By John Richardson
THE blog has been long on South Korea ever since its first visit in 1997. Its economic achievements since the horrors of the Korean War are nothing short of amazing.
Bereft of natural resources, all it has had to rely has been its intellectual capital and, wow, look at how it has progressed from the mass manufacturing of low quality finished goods to becoming the producer of globally recognised high-value electronics and automobiles. It is one of the few countries to have successfully escaped the “middle income trap”.
But now South Korea is yet another example of how demographics will shape global economic development over the coming decades.
Sure, if you want to carry on assuming that GDP growth will remain constant because there’s always “pent-up” demand, that’s fine. We worry, though, that if you do you, and you use this as the only basis for planning, your chemicals business will struggle.
This is evolving stuff, incredibly complex – and so the debate is the thing. Only through constantly reviewing where we are at will we get close to being able to estimate future patterns of demand.
And so in South Korea – as this excellent Economist article points out – some of the key variables around the impact of demographics include the success or failure of:
- Devising a workable system to pay for soaring pension liabilities.
- Persuading young people that the “lump of labour fallacy” is, indeed, a fallacy. In others words, getting the younger generation to accept that their jobs will not be threatened if more and more people are allowed to work long past the current retirement age.
- Manufacturing the finished goods that will be needed by South Korea’s ageing population. We don’t even know what these goods are yet. But South Korea, with its tremendous history of innovation, is in an excellent position to rise to this challenge.

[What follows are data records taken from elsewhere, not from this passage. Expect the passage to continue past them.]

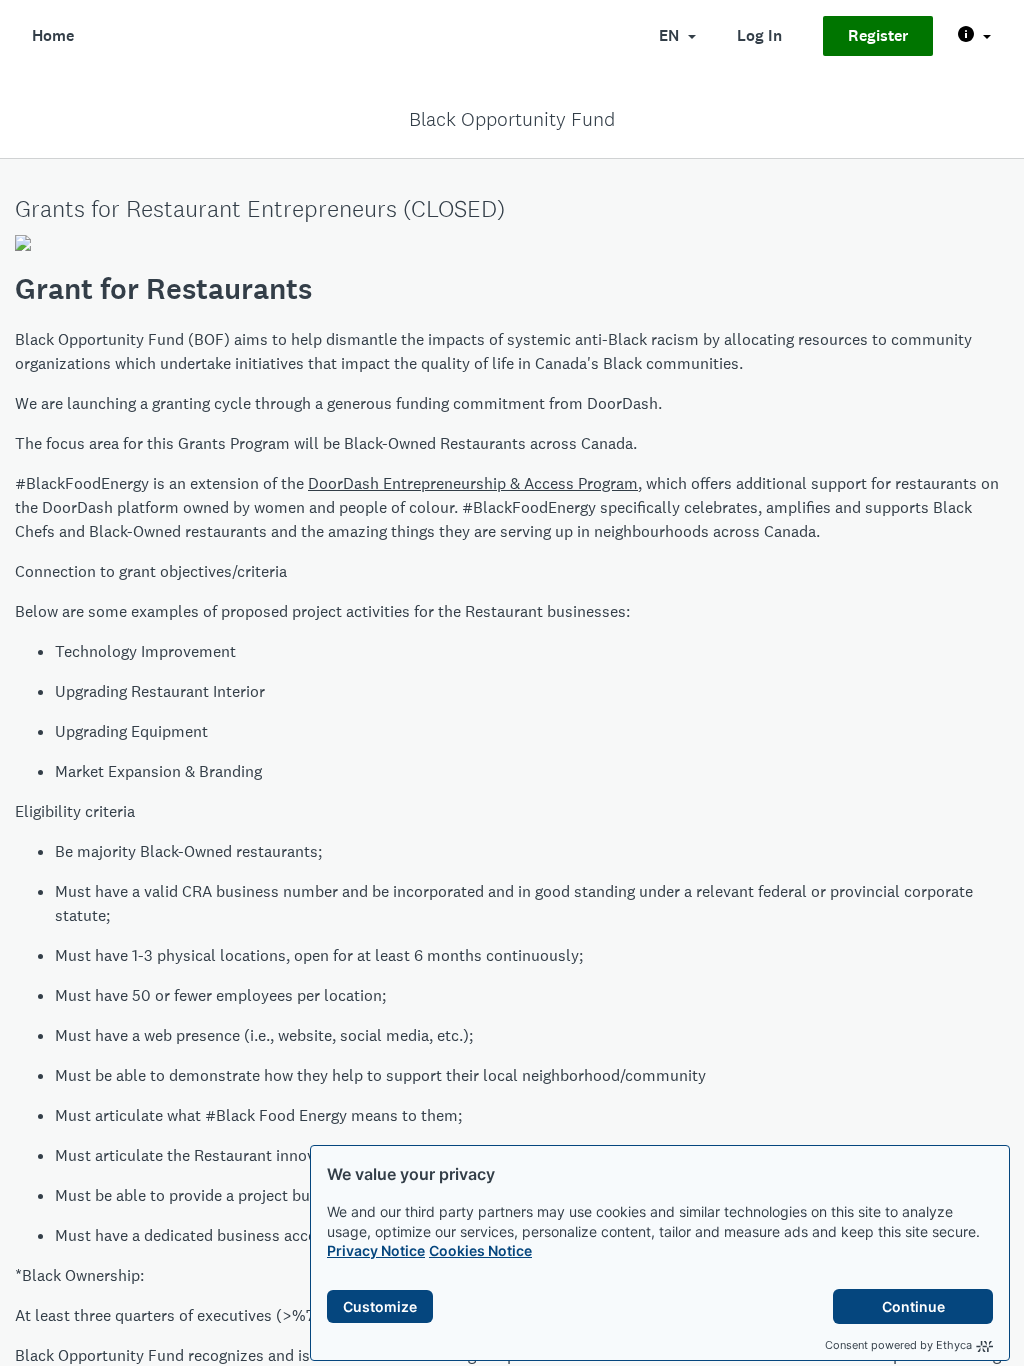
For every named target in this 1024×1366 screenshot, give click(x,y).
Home (53, 35)
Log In (759, 35)
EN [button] (671, 35)
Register (878, 35)
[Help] (974, 36)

- Retraining older people, who, in the case of South Korea, grew up in a very different world where there was no Internet, Google, Microsoft, Facebook etc.
- Persuading firms to adopt a “wage-peak” system. This involves employees draw their highest salaries during their most productive years, whenever those may be, with remuneration tapering off as their productivity declines.
- Transferring some of the burden of childrearing from the country’s increasingly ambitious, highly educated women elsewhere. South Korea’s fertility rate, at less than 1.3 children per woman, is the lowest in the OECD (see the above chart) because balancing home life and work is very difficult for women who want careers.
This last point leads to the obvious conclusion that once South Koreans start having more babies everything will get back to normal.
True, but what about the time lag? It will take 20-30 years before any rise in the birth rate fixes the problem.
What about greater immigration and reunification with North Korea? According to The Economist, both of these would make only a marginal difference.
And so South Korea has to get on with dealing with these inescapable facts:
- The country is ageing faster than any other country in the OECD. Last year, almost 12% of the population were aged 65 or over. By 2030, that proportion will double.
- The number of South Koreans of working age will peak in just three years’ time, according to the OECD’s Randall Jones and Satoshi Urasawa. By 2040 their number will drop by about a fifth.
Burying one’s head in the sand is obviously one option, but, luckily, it looks like South Korea is adopting a very different approach.